A better tobacco policy

Ah, New Year’s. ‘Tis the season of self-obsession, time to shake those old bad habits and embrace a virtuous new you. Forego the fries, stock up on salad; transform the exercise equipment back from coat rack to cross trainer; purge your wardrobe of sweatshirts bought in 1992. And of course, the classic: toss the cigarettes, slap on the nicotine patch and stop smoking.

Could that impulse explain the federal government’s timing in affixing new, gruesome images to cigarette packaging? Perhaps. Stories about the graphic labels peppered the airwaves for the past week, sandwiched between ads for Chantix and other smoking cessation aids. As 2011 kicks into gear, smokers thinking of quitting will be faced with one more reminder of the evils of their habit.

Or not. That’s because many of those warning labels won’t even reach their destination. In two of Canada’s biggest markets, Ontario and Quebec, bootleg cigarettes in clear plastic bags are increasingly the norm, as contraband tobacco sales surge, and legal sales get crowded out.

Since tobacco taxes began rising over the past decade, so have the number of RCMP seizures of illegal smokes, from 28,996 cartons in 2001, to 119,968 in 2004, to 965,688 in 2008. One in three cigarettes bought in Ontario today is contraband, up from one in six two years ago. A study published in October 2010 by the Centre for Addiction and Mental Health (CAMH) and the University of Toronto revealed that 43% of the cigarettes consumed by teenage smokers in Ontario were contraband, up from an estimate of 25% in the 2006/07 Canadian Youth Smoking Survey.

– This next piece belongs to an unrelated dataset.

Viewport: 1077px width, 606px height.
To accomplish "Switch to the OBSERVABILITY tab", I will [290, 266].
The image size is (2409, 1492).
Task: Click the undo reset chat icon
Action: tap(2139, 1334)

Across Canada today, the economic incentive for black-market production and consumption is far more graphic than any warning label. A legal carton of 200 cigarettes, including tax, can be bought for between $70 and $106; an equal quantity of illegal product costs $6 to $10. Research published by the Fraser Institute in July 2010 revealed that a 10% increase in the price of tobacco products can reduce the lawful category of cigarette sales by 3% to 10%.

Canada’s contraband cigarette trade — the subject of an extensive investigation by National Post reporters last year — is tied up with the problems on impoverished First Nations reserves, which benefit from tobacco-tax exemptions. Even in cases where illegal cigarette smuggling is conducted in plain sight by natives, governments are reluctant to enforce the law, for fear of provoking violence.

But the trade’s impact reaches far beyond First Nations: Profits have even been traced to terrorist organizations, including Hezbollah. Teenage smoking in Canada has stopped declining, as gangs peddle black market tobacco in the schoolyard. Small convenience stores close, as competition from contraband siphons their tobacco business.

It wouldn’t be hard for Ottawa to help solve these problems: Lower cigarette taxes, and thereby kill the contraband trade.

Canadians saw this movie before, in the 1990’s, when a spike in tobacco taxes incentivized a cross-border aboriginal smuggling trade, fed by cigarette manufacturers who later collectively paid over a billion dollars in fines for their part in the scheme. South of the border, the story is the same: According to the American Tax Foundation, over the past century, discrepancies between state tax levels have consistently provoked tobacco-related criminal activity in high-tax jurisdictions. In 1968, the head of the Tobacco Tax Council went so far as to remark that it was possible for bootleggers to “live in New York in the summer and Florida in the winter. Quite a nice life!”

Back in our semi-frozen North, the other parts of the puzzle — more law enforcement, greater economic opportunities for First Nations, public-awareness campaigns about the evils of contraband — won’t make a dent if the incentive persists to make big bucks off cheap smokes. Instead of huffing and puffing with scary pictures, the government should make its own New Year’s resolution: decisively tackle the contraband tobacco trade, and the taxes that feed it.